A homologação do montante total não ocorreu de uma só vez, mas sim em etapas, demonstrando um esforço administrativo considerável por parte do tribunal para viabilizar os pagamentos em volume:
- Primeira Fase: Concluída em dezembro de 2024, esta etapa beneficiou aproximadamente 300 servidores, organizados em pequenos grupos.
- Segunda Fase (Principal): Realizada em 2025, após um esforço concentrado no STJ e sob a supervisão do juiz auxiliar titular da Secretaria Judicial da Presidência, foi possível reunir o conjunto de 1.430 beneficiários em um único bloco para o pagamento.
Mobilização Interna para Execução
Para concretizar os pagamentos decorrentes do acordo, diversas unidades do STJ atuaram de forma coordenada. A Coordenadoria de Processamento de Feitos em Execução Judicial, vinculada à Secretaria de Processamento de Feitos, teve a responsabilidade crucial de confeccionar e expedir mais de 1.400 ofícios de pagamento. A maioria desses ofícios foi registrada na modalidade de precatórios, que foram posteriormente registrados pela Secretaria Judiciária.

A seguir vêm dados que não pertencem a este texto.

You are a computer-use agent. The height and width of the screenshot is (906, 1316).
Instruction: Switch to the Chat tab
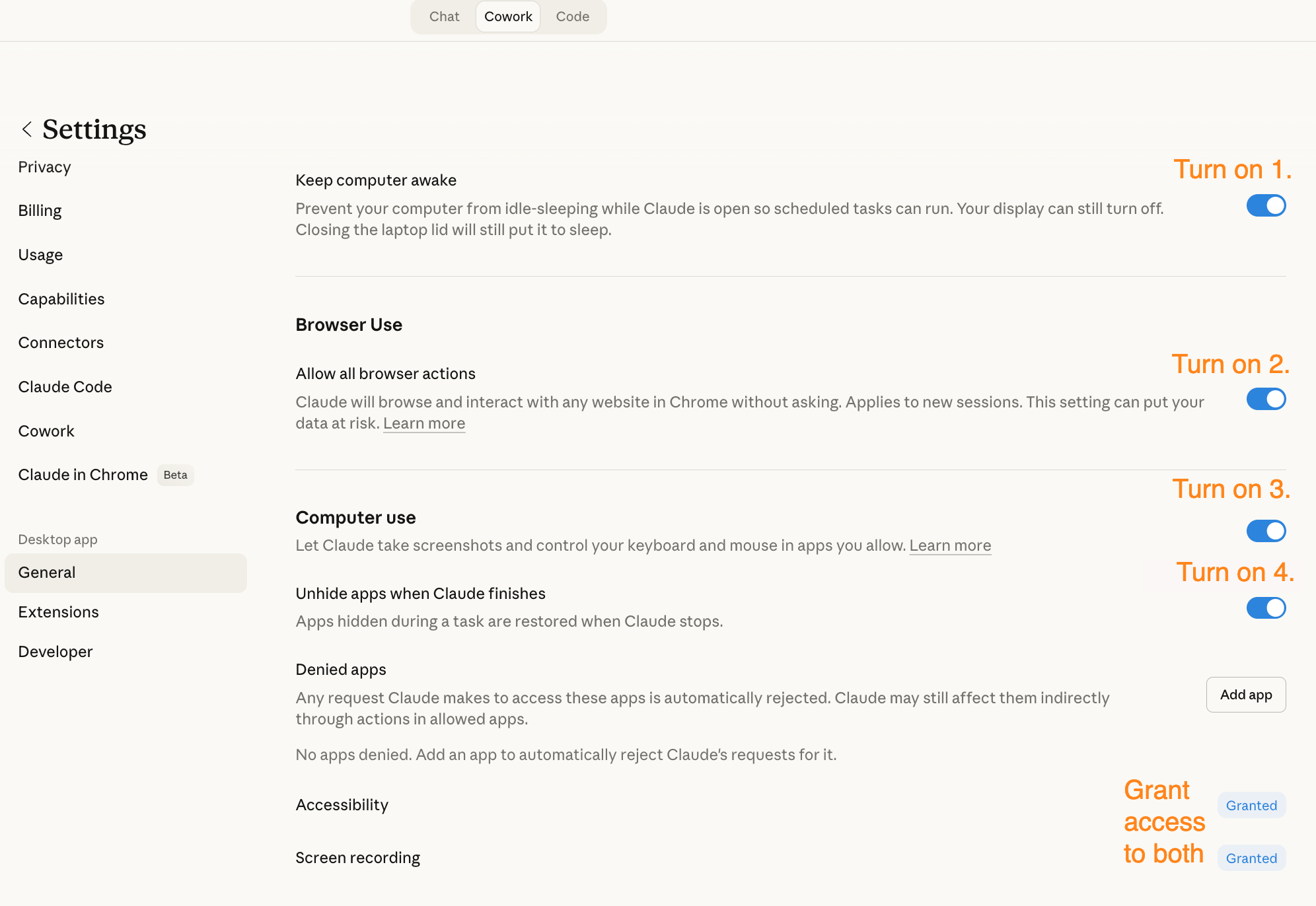pos(444,17)
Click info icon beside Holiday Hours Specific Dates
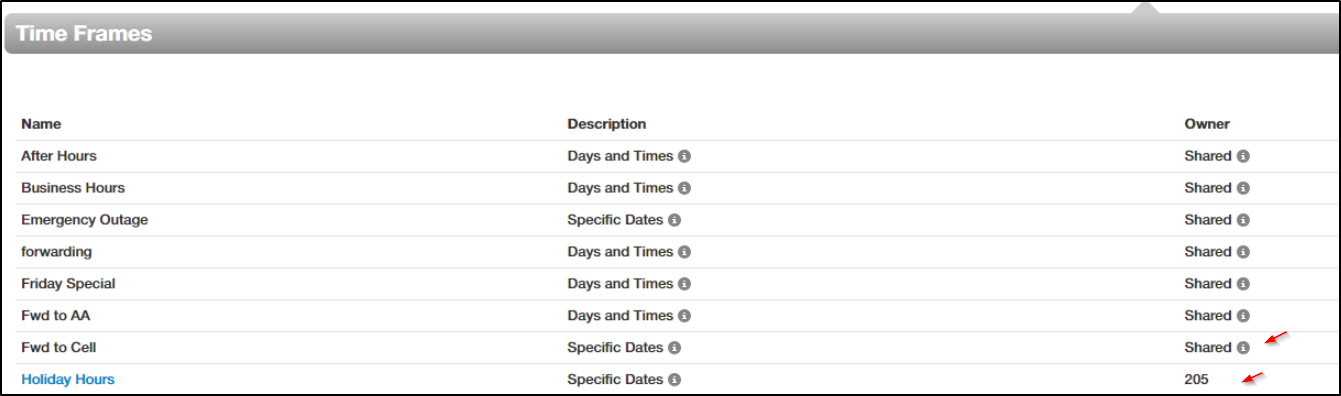Image resolution: width=1341 pixels, height=396 pixels. 674,380
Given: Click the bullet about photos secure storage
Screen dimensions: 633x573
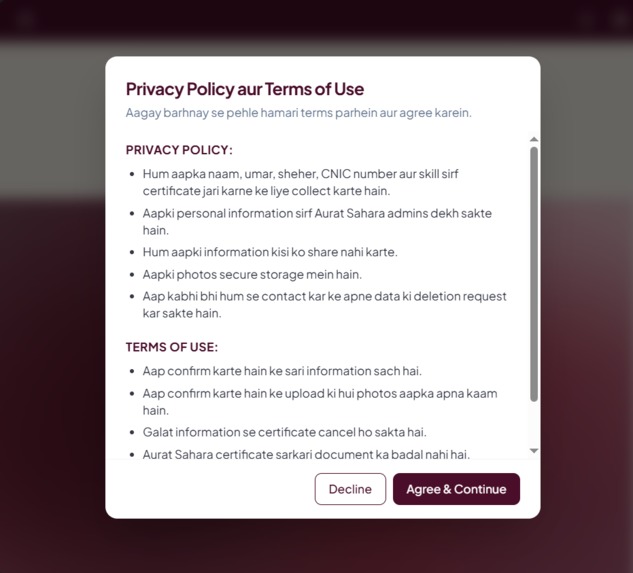Looking at the screenshot, I should click(x=252, y=275).

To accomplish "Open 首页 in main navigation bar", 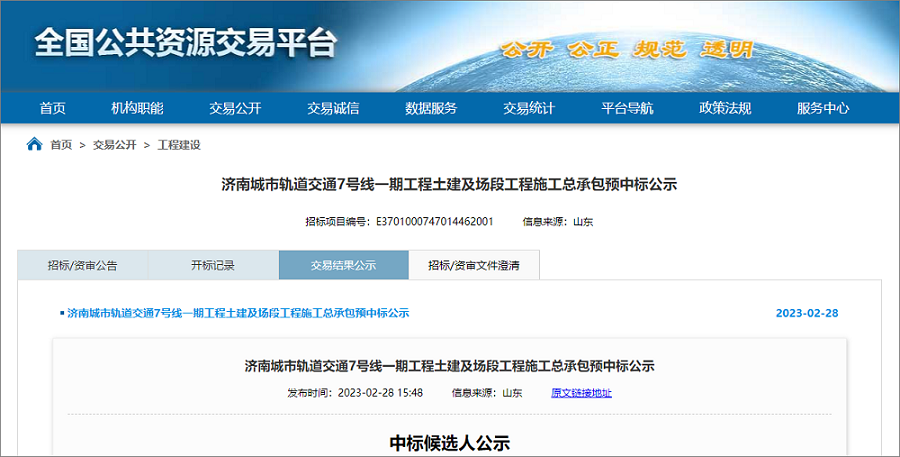I will pos(53,108).
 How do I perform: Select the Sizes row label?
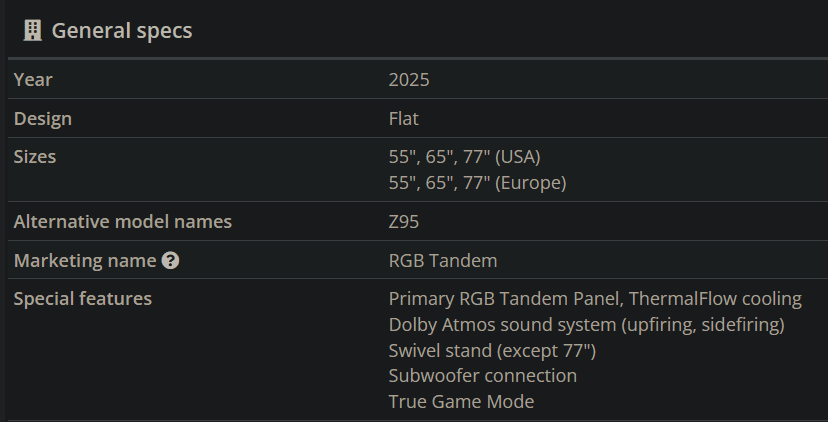click(35, 157)
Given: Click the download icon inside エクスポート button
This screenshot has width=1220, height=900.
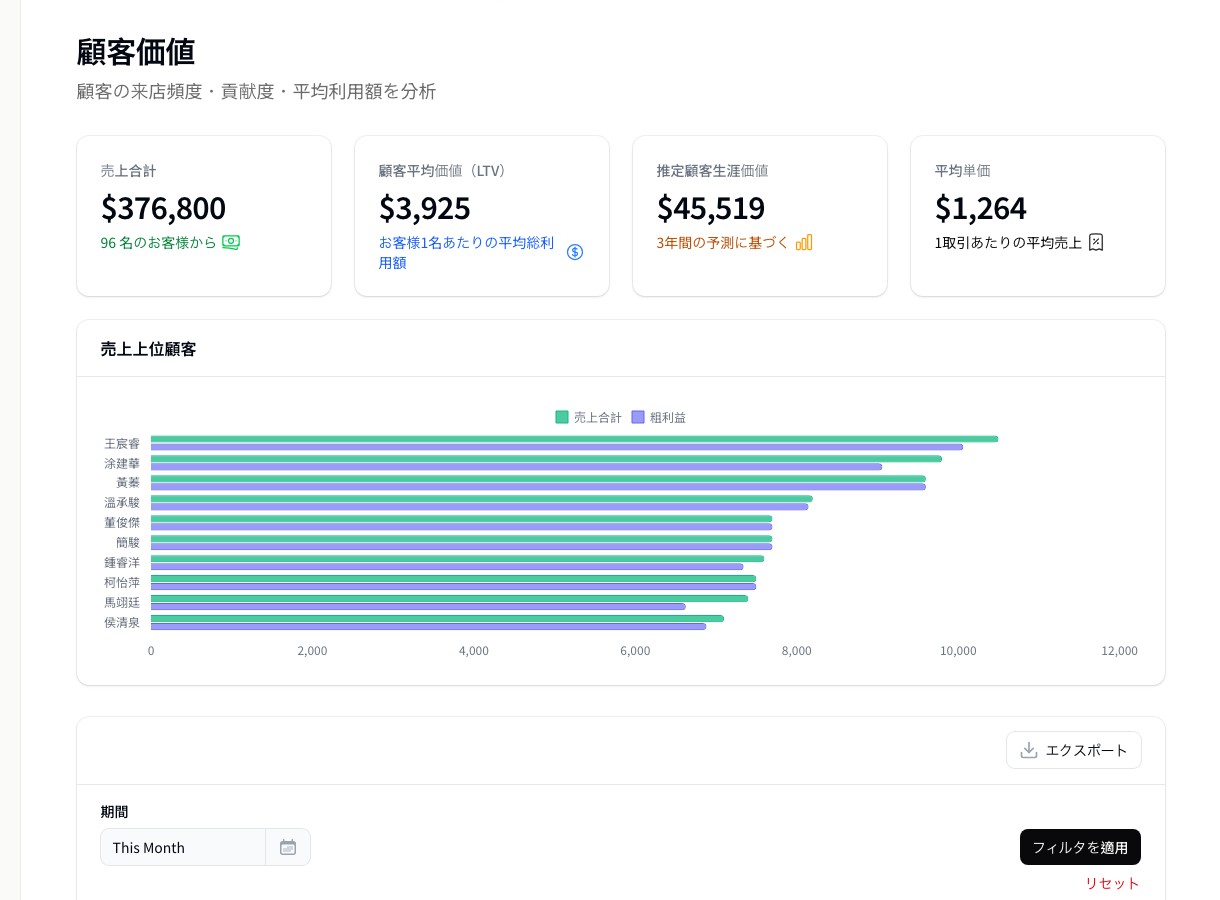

Após a confecção dos documentos, eles são remetidos ao presidente da Terceira Seção, que formaliza a requisição ao presidente do STJ, possibilitando a inclusão do montante para pagamento.
Impacto e Contexto
O valor total de R$ 188 milhões representa um marco na resolução de passivos trabalhistas e remuneratórios antigos no âmbito federal. O fato de a ação envolver servidores da Receita Federal do Brasil, representados pelo Sindifisco Nacional, confere relevância ao caso no cenário do funcionalismo público federal.
A homologação pelo STJ garante a segurança jurídica necessária para que a União proceda com a liberação dos recursos, encerrando o longo ciclo de espera para os 1.430 beneficiários. A agilidade na consolidação da segunda fase do acordo em 2025 foi um fator determinante para que o pagamento se concretizasse no início de 2026.
A notícia ressalta a importância da atuação coordenada entre diferentes setores do STJ para a administração de grandes execuções judiciais, especialmente aquelas que envolvem um número significativo de beneficiários e valores expressivos, como é o caso deste acordo milionário.